Parker Merritt and Kyle Waters from Coin Metrics have provided a close examination of the current Bitcoin mining landscape through the lens of their extensive data.

Despite a flat BTC market in the back half of Q3 as spot ETF chatter quieted, hashrate continued “to accelerate throughout the quarter, recently hitting a new high of around 400 EH/s from 250 EH/s at the beginning of 2023.” Coin Metrics researchers also mentioned that the hashprice conditions “remain challenging, yet savvy miners continue to add operational hashrate.”

Since the 2021 mining ban in China, the US has “emerged as the clear focal point of a maturing Bitcoin mining industry.”

Financed by “the strength of US capital markets, publicly-traded mining companies and their required disclosures are a great place to gauge US hashrate trends,” the Coin Metrics report noted.

Marathon (NASDAQ:MARA) reported that its operational hashrate “grew to 17.7 EH/s through Q2 ‘23 (almost 5% of the total network hashrate), up from 11.5 EH/s in Q1.”

On a total installed basis, the company also “reported 23 EH/s installed in the US, with a target of 30 EH/s of total anticipated hashrate.” Riot Blockchain (NASDAQ:RIOT), another US-based miner, similarly “reported growth in deployed hashrate from 4.8 EH/s in August 2022 to 10.7 EH/s as of August 2023.”

After a “punishing” 2022, mining stocks have mostly “rebounded in 2023 alongside BTC.”

Coin Metrics added that another positive trend “for US miners is subsiding inflation pressures, with US energy prices falling YoY nationwide (per US EIA data ending in June).”

With the next halving less than a year away, US miners “are ramping up production while also managing their fleets ahead of the inevitable decline in block rewards come next spring.”

Coin Metrics can see this in the data “on the average network wide efficiency, which has continued to trend towards a more efficient overall network (per Coin Metrics Labs’ MINE-MATCH).”

Generally, US miners are “deploying more modern machines, leading to a continued increase in network wide efficiency.” The maturation of the mining industry “has implications elsewhere, though.” For example, concentration of hashrate “in the hands of a few massive mining pools remains a major concern for the Bitcoin community.”

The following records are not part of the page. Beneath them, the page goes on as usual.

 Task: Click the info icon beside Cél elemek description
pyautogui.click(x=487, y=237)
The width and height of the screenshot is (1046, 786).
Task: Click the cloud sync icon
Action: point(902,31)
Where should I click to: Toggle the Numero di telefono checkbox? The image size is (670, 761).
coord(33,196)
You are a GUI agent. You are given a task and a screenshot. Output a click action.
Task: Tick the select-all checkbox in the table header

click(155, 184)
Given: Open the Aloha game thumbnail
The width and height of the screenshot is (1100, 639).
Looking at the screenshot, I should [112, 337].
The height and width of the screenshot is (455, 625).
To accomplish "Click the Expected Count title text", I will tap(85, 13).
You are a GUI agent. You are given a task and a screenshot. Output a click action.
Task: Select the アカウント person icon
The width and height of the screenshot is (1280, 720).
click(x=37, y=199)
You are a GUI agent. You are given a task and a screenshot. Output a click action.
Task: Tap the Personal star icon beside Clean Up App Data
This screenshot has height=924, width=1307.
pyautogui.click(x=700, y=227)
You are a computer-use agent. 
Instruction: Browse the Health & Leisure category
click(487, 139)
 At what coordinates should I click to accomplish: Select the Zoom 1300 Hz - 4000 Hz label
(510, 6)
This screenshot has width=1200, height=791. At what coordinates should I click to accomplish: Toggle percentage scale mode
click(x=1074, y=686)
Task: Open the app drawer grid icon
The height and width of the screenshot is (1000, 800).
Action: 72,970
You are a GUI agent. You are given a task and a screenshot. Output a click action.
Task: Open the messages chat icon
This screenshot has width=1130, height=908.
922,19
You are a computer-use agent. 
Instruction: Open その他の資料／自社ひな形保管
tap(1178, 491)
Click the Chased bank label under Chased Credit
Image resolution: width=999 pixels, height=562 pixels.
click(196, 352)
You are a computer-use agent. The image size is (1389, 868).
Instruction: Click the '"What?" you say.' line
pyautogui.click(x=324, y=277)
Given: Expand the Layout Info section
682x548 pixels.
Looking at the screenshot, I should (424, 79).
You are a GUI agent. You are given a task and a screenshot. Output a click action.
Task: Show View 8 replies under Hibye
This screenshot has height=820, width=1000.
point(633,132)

Foundry and Antpool have “controlled north of 50% of Bitcoin’s hashrate, posing ever-greater centralization risk.” Though Foundry’s dominance has softened “to 29% from the high of 34% in February, Antpool is inching forward, gaining 5% share over the same period to reach 23%.”

As additional ecosystems begin to anchor themselves to Bitcoin’s proof-of-work, mining pools will “have strong incentives to circumvent the mempool and pocket the proceeds.”

Coin Metrics concluded:

“Miners will be forced to demand a higher level of transparency from their pools.”